#### PROBLEM DESCRIPTION:
Produce a word-for-word copy of the line that contains "Task: Click the Абонирай се subscribe button" and each line after it through the end of the material, omitting pictures and all other lines.

*** Opening of INFORMATION SHOWN ***

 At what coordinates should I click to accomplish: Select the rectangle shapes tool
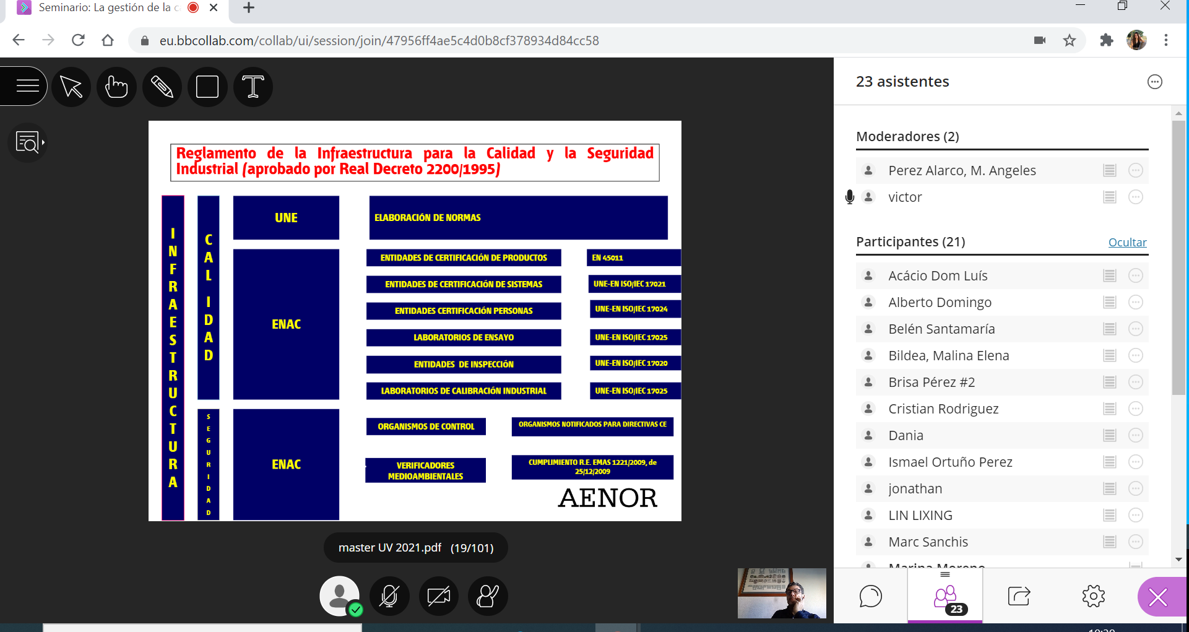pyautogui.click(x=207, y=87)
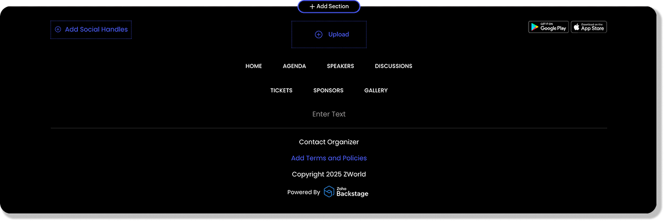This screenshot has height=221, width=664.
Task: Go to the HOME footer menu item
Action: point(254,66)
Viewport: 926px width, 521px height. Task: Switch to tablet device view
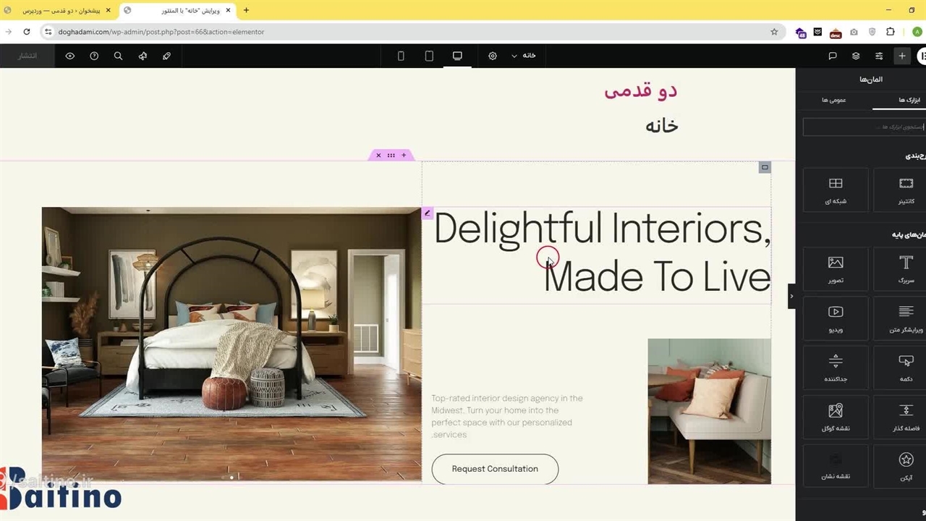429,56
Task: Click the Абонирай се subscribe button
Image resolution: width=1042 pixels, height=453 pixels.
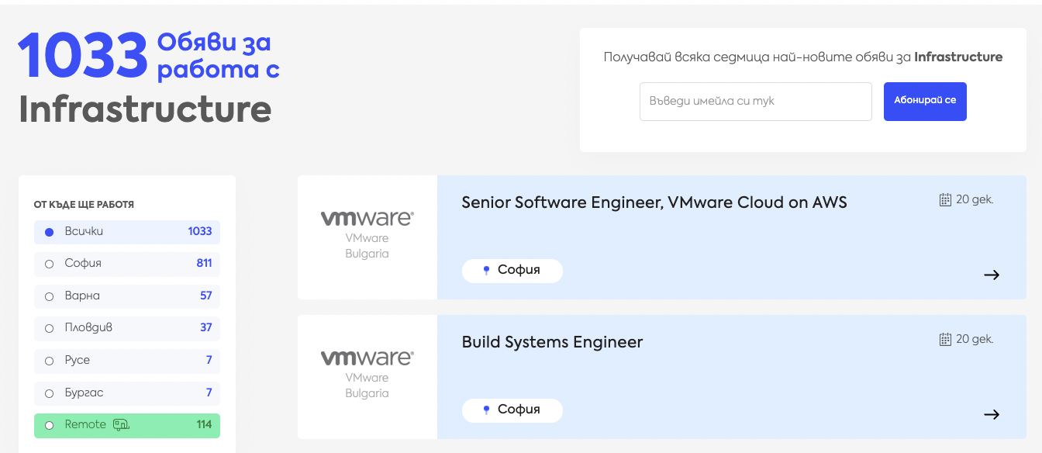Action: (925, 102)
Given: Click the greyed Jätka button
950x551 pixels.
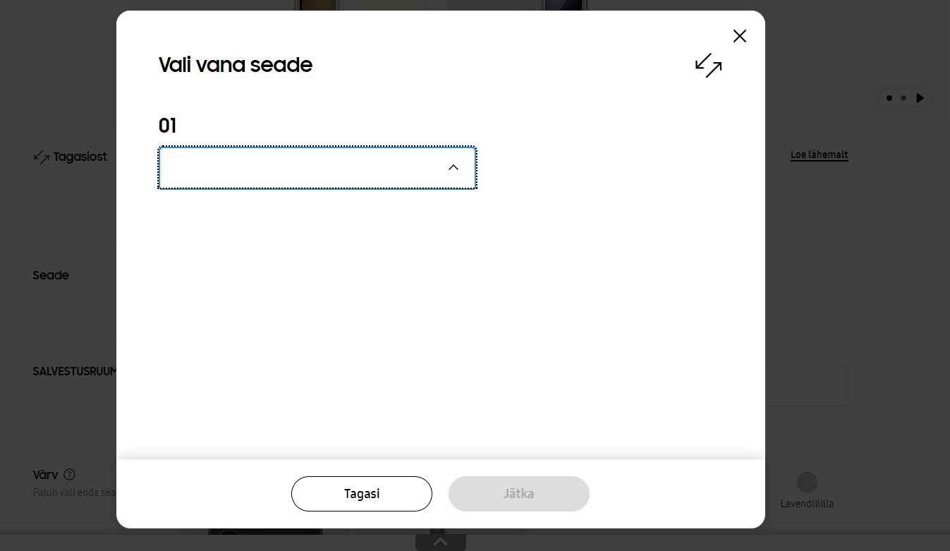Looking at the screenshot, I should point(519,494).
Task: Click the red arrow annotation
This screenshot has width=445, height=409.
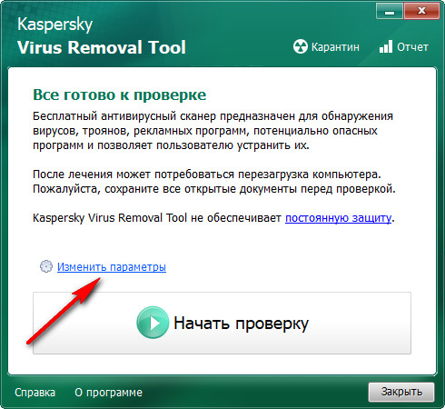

*** Close of INFORMATION SHOWN ***

#### RESULT BELOW:
Task: Click the Абонирай се subscribe button
Image resolution: width=1042 pixels, height=453 pixels.
Action: (925, 102)
Given: Click the greyed Jätka button
950x551 pixels.
Looking at the screenshot, I should point(519,494).
Task: Click the red arrow annotation
This screenshot has width=445, height=409.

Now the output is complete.